→ **Exercise details**:
Substitute "Motion Wiki" for "Motion Web" wherever it occurs in the data below. Write out every line again, with everything else left as it is.

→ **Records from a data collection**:
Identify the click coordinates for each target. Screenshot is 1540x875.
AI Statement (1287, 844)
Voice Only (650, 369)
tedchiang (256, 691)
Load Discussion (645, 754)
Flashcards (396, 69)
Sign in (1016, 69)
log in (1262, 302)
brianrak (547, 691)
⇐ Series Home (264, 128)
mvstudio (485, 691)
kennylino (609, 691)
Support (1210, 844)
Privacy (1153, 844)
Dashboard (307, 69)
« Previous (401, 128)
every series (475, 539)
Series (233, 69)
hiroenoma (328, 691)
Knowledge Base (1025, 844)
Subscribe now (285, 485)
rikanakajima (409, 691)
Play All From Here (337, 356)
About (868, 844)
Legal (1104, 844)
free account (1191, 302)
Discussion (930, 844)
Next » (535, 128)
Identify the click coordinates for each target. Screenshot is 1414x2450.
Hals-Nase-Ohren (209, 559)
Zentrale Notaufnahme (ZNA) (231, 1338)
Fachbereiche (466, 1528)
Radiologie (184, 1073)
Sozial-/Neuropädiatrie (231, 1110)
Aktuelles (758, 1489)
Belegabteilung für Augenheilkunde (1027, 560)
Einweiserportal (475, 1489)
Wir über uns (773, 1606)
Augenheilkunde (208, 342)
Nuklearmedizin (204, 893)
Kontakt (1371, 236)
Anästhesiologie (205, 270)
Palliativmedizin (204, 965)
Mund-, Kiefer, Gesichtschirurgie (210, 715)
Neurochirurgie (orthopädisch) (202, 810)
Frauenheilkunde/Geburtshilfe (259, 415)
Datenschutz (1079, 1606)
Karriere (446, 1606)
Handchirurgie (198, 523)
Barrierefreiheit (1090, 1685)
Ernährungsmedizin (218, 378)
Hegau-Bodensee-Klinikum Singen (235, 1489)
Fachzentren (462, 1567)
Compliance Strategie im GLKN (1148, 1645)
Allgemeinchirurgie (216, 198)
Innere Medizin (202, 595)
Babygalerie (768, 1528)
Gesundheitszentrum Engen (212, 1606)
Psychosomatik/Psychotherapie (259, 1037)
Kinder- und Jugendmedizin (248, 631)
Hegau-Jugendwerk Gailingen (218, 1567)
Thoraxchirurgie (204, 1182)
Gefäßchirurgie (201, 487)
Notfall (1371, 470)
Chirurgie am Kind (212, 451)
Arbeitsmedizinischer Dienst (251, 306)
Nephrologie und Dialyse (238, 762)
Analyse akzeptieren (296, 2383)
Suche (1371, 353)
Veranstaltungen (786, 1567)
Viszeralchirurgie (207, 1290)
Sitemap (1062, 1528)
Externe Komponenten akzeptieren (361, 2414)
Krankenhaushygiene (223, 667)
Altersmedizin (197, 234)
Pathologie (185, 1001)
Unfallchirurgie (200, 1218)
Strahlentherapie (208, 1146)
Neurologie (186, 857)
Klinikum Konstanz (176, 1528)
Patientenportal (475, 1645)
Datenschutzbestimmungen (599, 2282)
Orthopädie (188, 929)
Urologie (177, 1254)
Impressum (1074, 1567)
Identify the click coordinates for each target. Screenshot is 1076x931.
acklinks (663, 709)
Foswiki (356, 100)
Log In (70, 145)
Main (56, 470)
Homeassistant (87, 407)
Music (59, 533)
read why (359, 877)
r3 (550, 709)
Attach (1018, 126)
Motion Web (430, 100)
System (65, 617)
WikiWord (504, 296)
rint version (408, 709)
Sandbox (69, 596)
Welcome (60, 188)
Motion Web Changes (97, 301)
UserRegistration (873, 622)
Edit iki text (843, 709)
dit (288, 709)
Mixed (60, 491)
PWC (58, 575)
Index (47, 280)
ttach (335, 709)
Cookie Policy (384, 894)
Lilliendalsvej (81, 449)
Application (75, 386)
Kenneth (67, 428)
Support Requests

→ **Solved problem**:
Identify the click coordinates for each target. Screenshot is 1540x875.
AI Statement (1287, 844)
Voice Only (650, 369)
tedchiang (256, 691)
Load Discussion (645, 754)
Flashcards (396, 69)
Sign in (1016, 69)
log in (1262, 302)
brianrak (547, 691)
⇐ Series Home (264, 128)
mvstudio (485, 691)
kennylino (609, 691)
Support (1210, 844)
Privacy (1153, 844)
Dashboard (307, 69)
« Previous (401, 128)
every series (475, 539)
Series (233, 69)
hiroenoma (328, 691)
Knowledge Base (1025, 844)
Subscribe now (285, 485)
rikanakajima (409, 691)
Play All From Here (337, 356)
About (868, 844)
Legal (1104, 844)
free account (1191, 302)
Discussion (930, 844)
Next » (535, 128)
Identify the click coordinates for each target. Screenshot is 1414x2450.
Hals-Nase-Ohren (209, 559)
Zentrale Notaufnahme (ZNA) (231, 1338)
Fachbereiche (466, 1528)
Radiologie (184, 1073)
Sozial-/Neuropädiatrie (231, 1110)
Aktuelles (758, 1489)
Belegabteilung für Augenheilkunde (1027, 560)
Einweiserportal (475, 1489)
Wir über uns (773, 1606)
Augenheilkunde (208, 342)
Nuklearmedizin (204, 893)
Kontakt (1371, 236)
Anästhesiologie (205, 270)
Palliativmedizin (204, 965)
Mund-, Kiefer, Gesichtschirurgie (210, 715)
Neurochirurgie (orthopädisch) (202, 810)
Frauenheilkunde/Geburtshilfe (259, 415)
Datenschutz (1079, 1606)
Karriere (446, 1606)
Handchirurgie (198, 523)
Barrierefreiheit (1090, 1685)
Ernährungsmedizin (218, 378)
Hegau-Bodensee-Klinikum Singen (235, 1489)
Fachzentren (462, 1567)
Compliance Strategie im GLKN (1148, 1645)
Allgemeinchirurgie (216, 198)
Innere Medizin (202, 595)
Babygalerie (768, 1528)
Gesundheitszentrum Engen (212, 1606)
Psychosomatik/Psychotherapie (259, 1037)
Kinder- und Jugendmedizin (248, 631)
Hegau-Jugendwerk Gailingen (218, 1567)
Thoraxchirurgie (204, 1182)
Gefäßchirurgie (201, 487)
Notfall (1371, 470)
Chirurgie am Kind (212, 451)
Arbeitsmedizinischer Dienst (251, 306)
Nephrologie und Dialyse (238, 762)
Analyse akzeptieren (296, 2383)
Suche (1371, 353)
Veranstaltungen (786, 1567)
Viszeralchirurgie (207, 1290)
Sitemap (1062, 1528)
Externe Komponenten akzeptieren (361, 2414)
Krankenhaushygiene (223, 667)
Altersmedizin (197, 234)
Pathologie (185, 1001)
Unfallchirurgie (200, 1218)
Strahlentherapie (208, 1146)
Neurologie (186, 857)
Klinikum Konstanz (176, 1528)
Patientenportal (475, 1645)
Datenschutzbestimmungen (599, 2282)
Orthopädie (188, 929)
Urologie (177, 1254)
Impressum (1074, 1567)
Identify the click coordinates for each target. Screenshot is 1076x931.
acklinks (663, 709)
Foswiki (356, 100)
Log In (70, 145)
Main (56, 470)
Homeassistant (87, 407)
Music (59, 533)
read why (359, 877)
r3 (550, 709)
Attach (1018, 126)
Motion Wiki (430, 100)
System (65, 617)
WikiWord (504, 296)
rint version (408, 709)
Sandbox (69, 596)
Welcome (60, 188)
Motion Wiki Changes (97, 301)
UserRegistration (873, 622)
Edit iki text (843, 709)
dit (288, 709)
Mixed (60, 491)
PWC (58, 575)
Index (47, 280)
ttach (335, 709)
Cookie Policy (384, 894)
Lilliendalsvej (81, 449)
Application (75, 386)
Kenneth (67, 428)
Support Requests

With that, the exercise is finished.